How to Parse a Log File in Python
A log file contains information about the events happening during the running of a software system or an application. These events include errors, requests made by the users, bugs, etc. Developers can further scan these details about the use to figure out potential problems with the system, implement newer and better solutions, and improve the overall design. Log files can reveal a lot about the system’s security, which helps developers improve the system or the application.
Generally, entries inside a log file have a format or a pattern. For example, a software system can have a format that prints three things: timestamp, log message, and message type. These formats can have any amount of information structured in a well-formatted text for readability and management purposes.
To perform analysis over these log files, one can consider any programming language. But this article will specifically talk about how one can parse such log files using Python. Nevertheless, the theory behind the process remains the same for all programming languages. One can easily translate the Python code to any other programming language to perform the required task.
Parse a Log File in Python
As mentioned above, entries inside a log file have a specific format. This means we can leverage this format to parse the information written inside a log file line by line. Let us try and understand this using an example.

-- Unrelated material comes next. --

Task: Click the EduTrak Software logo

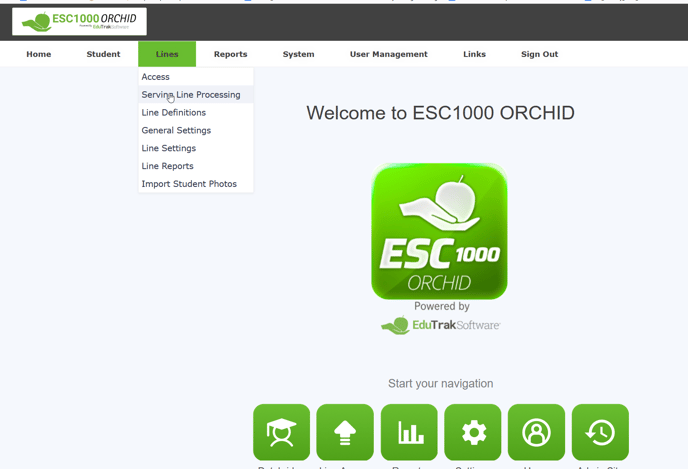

Consider the following log format that is being used for a web application. It has four significant details, namely, the date and time or the timestamp (yyyy-mm-dd hh:mm:ss
format), the URL
accessed, the type of log message (success, error, etc.), and the log message.
DateTime | URL | Log - Type | Log
Now, consider a file log.txt
that contains logs in the format mentioned above. The log.txt
file would look something like this.
2021-10-26 10:26:44 | https://website.com/home | SUCCESS | Message
2021-10-26 10:26:54 | https://website.com/about | SUCCESS | Message
2021-10-26 10:27:01 | https://website.com/page | ERROR | Message
2021-10-26 10:27:03 | https://website.com/user/me | SUCCESS | Message
2021-10-26 10:27:04 | https://website.com/settings/ | ERROR | Message
...
The following Python code will read this log file and store the information inside a dictionary. A variable order
stores all the dictionary keys in the same order as that of a single log. Since the log formal has a |
, we can use it to split a log string into elements and further store those however we like.
import json
file_name = "log.txt"
file = open(file_name, "r")
data = []
order = ["date", "url", "type", "message"]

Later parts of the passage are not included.